Dean Skurka is a speaker at Toronto Consensus 2025 May 14-16.
During his conversation with Coindesk, Wonderfi president and CEO Dean Skurka detailed the next chapter of his company. Working with ZKSYNC, we will launch a Layer 2 blockchain and expand it to Australia. He also discussed the outlook for a centralized exchange and how the Canadian crypto landscape is changing.
This is an edited abbreviation of his conversation with Coindesk ahead of his appearance at Consensus 2025 in Toronto.
In February, the central exchange said it would launch a Layer 2 blockchain based on ZKSYNC to connect users to Decentralized Finance (DEFI).
“When we think about the long-term trends across the industry, we see a very strong synergy between central exchanges, user-issued or assets occurring, and giving a seamless bridge to everything that’s happening in the chain today.”
According to Skurka, Wonderfi runs the trading platform, and the knowledge of regulatory reliability, asset base gives it an edge over the numerous ranges of other layer 2 that connect Defi.
Skurka says that unlike other rival Layer 2 chains fired in Splashy Token incentives and VC hype, Wonderfi’s approach is more grounded and lasting. It plans to promote long-term use through builder incentives, hackathons and ecosystem support.
Skurka sees decentralized exchanges as competitors of central exchanges, rather than seeing them as extensions. Centralized exchange provides a bridge for first-time users to move from buying and selling crypto on a regulated, trusted platform to on-chain activities that open up more innovative new products that exist in the crypto ecosystem.
“(Intensive Exchange) is building components that allow users to interact seamlessly in the chain, but at the same time, they are building the functionality of the exchange to make it look similar to traditional financial services products.

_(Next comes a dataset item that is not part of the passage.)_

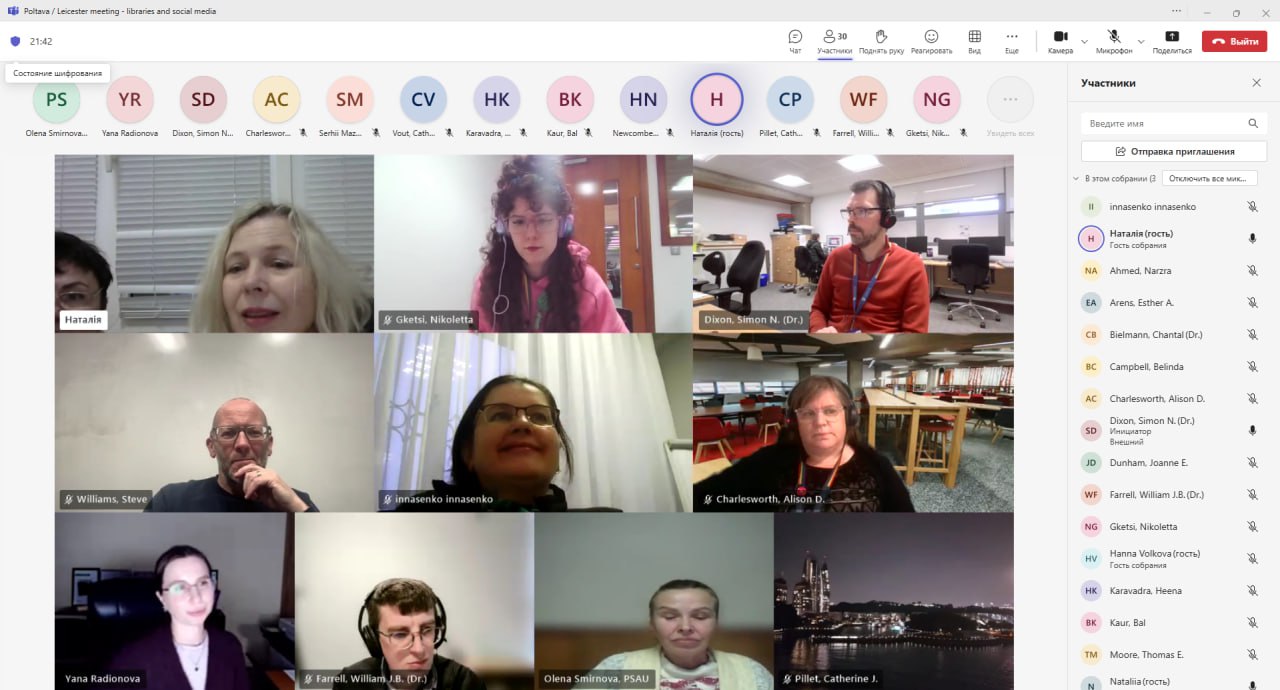Share screen using Поделиться
The height and width of the screenshot is (690, 1280).
(1172, 40)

Wonderfi is the dominant exchange in Canada, allowing us to observe how the crypto landscape is changing across countries.

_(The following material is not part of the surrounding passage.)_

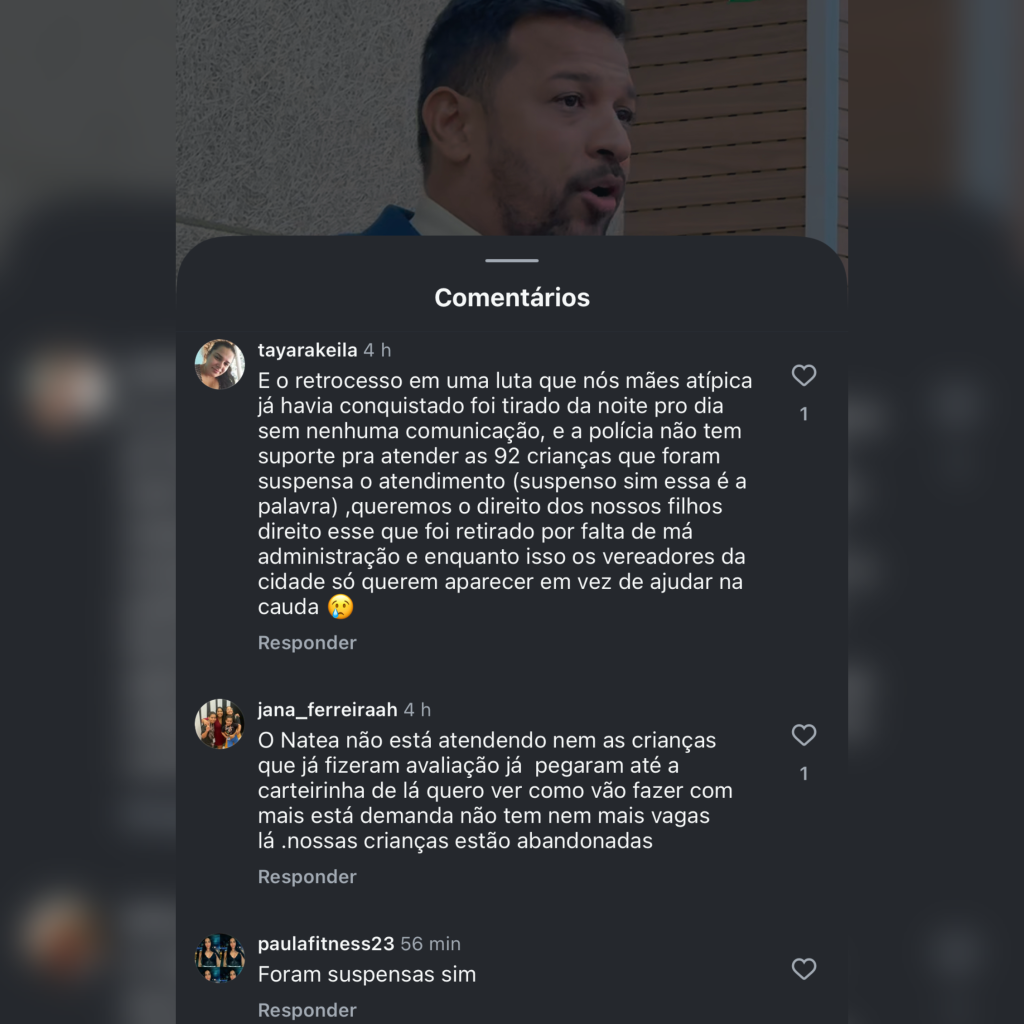Reply to jana_ferreiraah's comment
The height and width of the screenshot is (1024, 1024).
(x=307, y=876)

Canada has a strong history of codes. Both etereum and the first spot Bitcoin ETF were born there. It was also one of the first countries to have a regulatory framework for crypto trading platforms.
“Some of the more innovative products and services that exist within this space have moved offshore or outside of Canada due to lack of clarity about these products and services,” he said, referring to products such as Defi Applications, Layer 2 Blockchain and Derivatives.
Wonderfi aims to change it after working closely with Canadian regulators to develop trading and staking guidelines.
“We can work with regulators to give comfort to some of these newer, more innovative products and services. And we hope that it will encourage entrepreneurs, builders and developers to truly stay in Canada and build products with confidence,” added Skurka.
And as the US is now more open to crypto and many exchange trade funds and is open to investors, Canada’s mindset is also beginning to change. A largely retail-dominated platform, Wonderfi is currently attracting interest from Canadian institutional investors, including private equity who want to be exposed to family offices and digital assets.
“I think it was a huge change last year. It’s something (institutional profit) that we’re expecting to really accelerate over the next few years,” Skurka says.
Skurka has not stopped in Canada. He is looking to expand the company’s reach into other regions, which began in Australia. Skulka explains that it has “clear and concise regulations” and a strong crypto adoption rate.
“Australia was a really good market for us to target first. From there, we’re really looking for other markets,” says Skurka.
Like the 24/7 nature of Crypto, CEO work in this fast-paced industry never takes place.
In the case of Skurka, that’s exactly what keeps him at night: volatility – something that shapes the perceptions and emotions of the industry.
“Maybe it’s only short-term volatility that really impacts the outlook for your business and affects the morale of your users, staff and teams. And that’s what we really see as we get the best balance possible,” Skurka said.
But having been in the industry since 2018 and navigating the extremes of ups and downs, he has learned to ride volatility.
“I think we have a really good handle on that. And there’s a really strong team that understands the 24-hour nature of this business, the volatility of this business, and we’re in a really good place,” added Skurka.